I should have suspected this might happen - since my breast cancer I have developed allergies to all sorts of surgical dressings so should have thought about the stitches. And I am the only person who I know this has happened to. In all other respects, the portacath was brilliant - it made chemo so easy and yes, you can have your anti sickness meds through it (although I also had to take them orally for a few days afterwards). If your hospital will do a portacath, go for one. Otherwise, the other lines have lots of advantages.


I get blood taken, as well as any i v drugs put through my Hickman line. Just spent 4 nights in hospital with neutropenic sepsis and all the drugs they administered were done through the lines. I was soooooooooooo glad I had had it done, as I reckon it would have been much more of a nightmare being in hospital otherwise.

Shelagh x

I’m to start Chemo in a few weeks, I have an appointment with the Chemo Nurse to discuss things… I understand that various lines go in under some form of anesthetic - does the same apply to when they take it out and has anyone exerienced pain when it has been taken out or whilst it is still in i.e. do you know its there?. I am a wuss when it comes to veins - I can have a blood test and injectons, but for suregry I have to ak them to put my to sleep with gas before putting the canular in.

I was told I could have intravenous sedation for the Hickman line, but not a GA - however they do it under GA in some areas. Sometimes they use local anaesthetic when taking it out. I am a wuss too, they have never offered me gas, that would be good!

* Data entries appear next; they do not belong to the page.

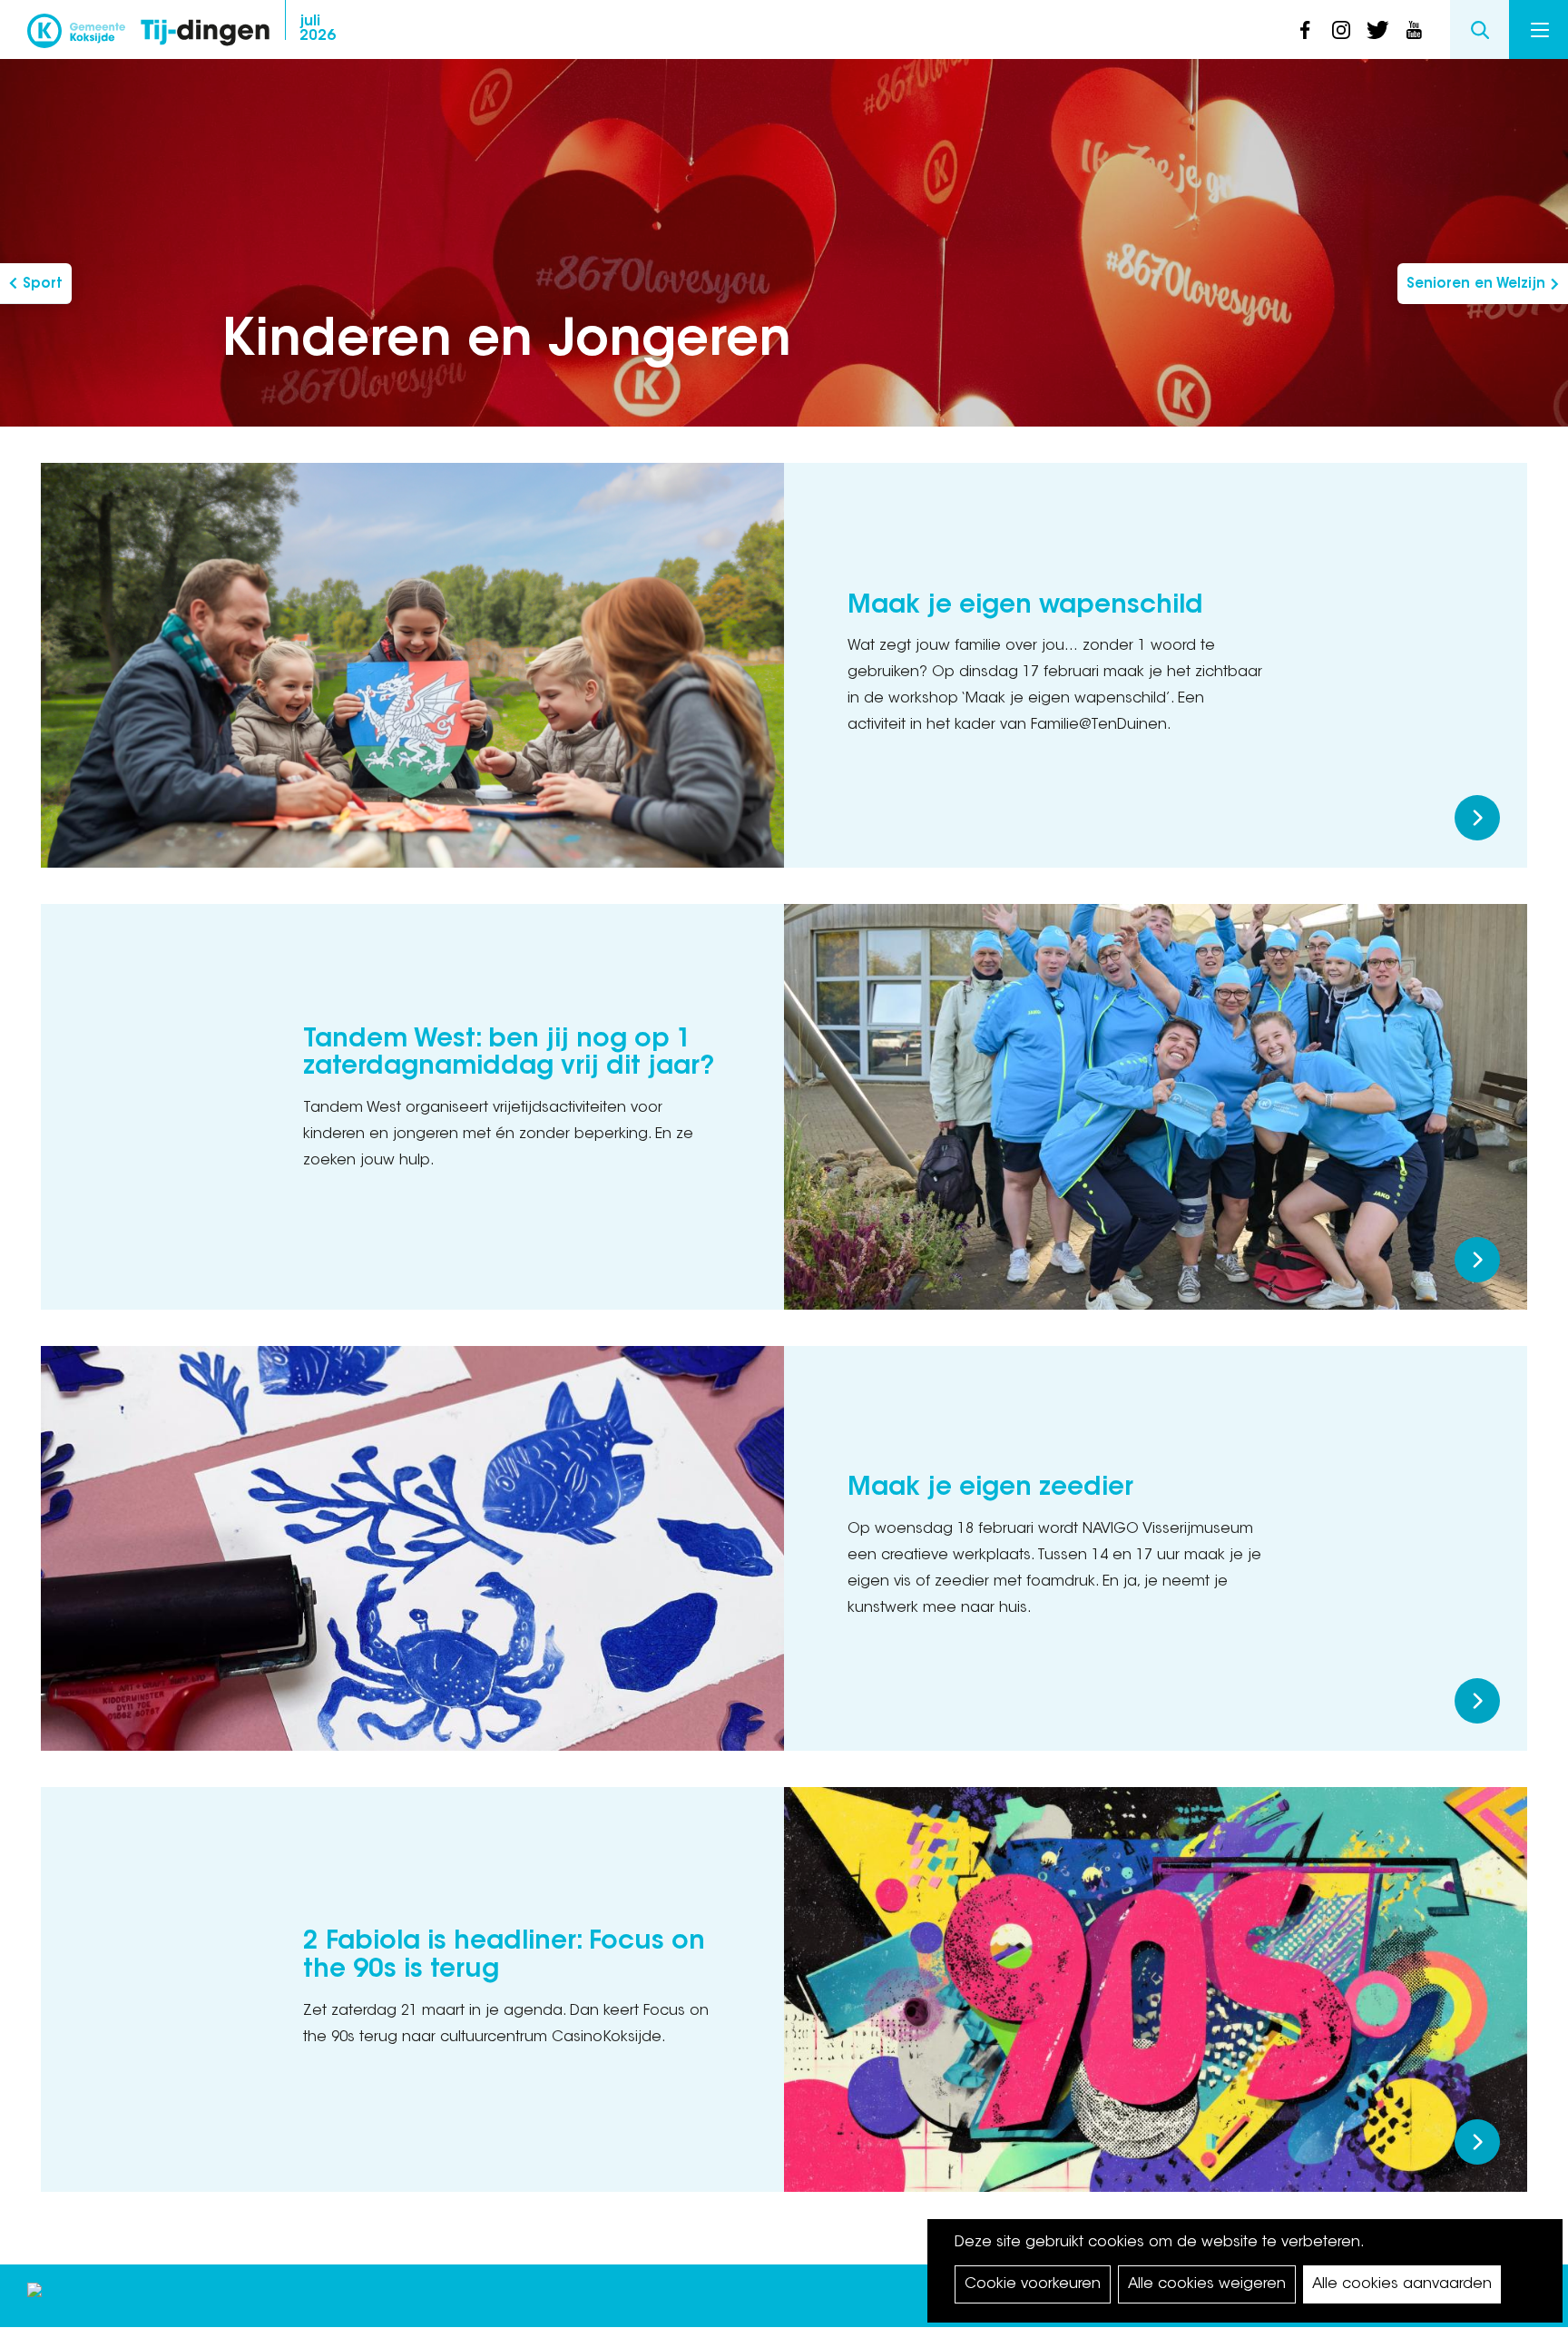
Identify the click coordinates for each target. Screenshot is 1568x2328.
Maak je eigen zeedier (990, 1488)
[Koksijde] (76, 36)
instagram (1341, 30)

I had intravenous sedation when I had my Hickman line inserted and was told I would be ‘aware’ ie not asleep but I would remember very little because it has amnesiac properties. I too am a wuss when it comes to any new procedure but I can honestly say it was the best thing for me. When I was in hospital with infection all antbiotics were given through it, my bloods were taken through it and I never got any infection in it. When it was taken out a couple of weeks ago I wanted sedation again but due to transport problems I was late getting there and decided to go ahead withou sedation, just local anaesthetic and honestly I felt nothing and it was all done in 10 mins. Talk to the doctor doing it as mine were so understanding and talked me through everying giving me constant reassurance.
Good Luck and take care

I think some sort of line will be the way forward for me then - the less faffing about the better and if I can be asleep for most of it even better… My little cousin has something like that when he had Leukemia at the age of 4 and it never seemed to bother him… bothered us grown ups more!!

I had my hickman put in under local anaesthetic, though I did have the choice of GA if I wanted. I held the nurses’s hand very tightly but didn’t feel any pain, just stung a little when they put in the LA and felt a bit odd as they did the procedure. That night I was a bit sore, but one dose of paracetamol allowed me to sleep and no pain relief needed after. I expect to have it taken out without any anaesthesia. It’s a matter of mind over matter I reckon, and no worse than going to the dentist!!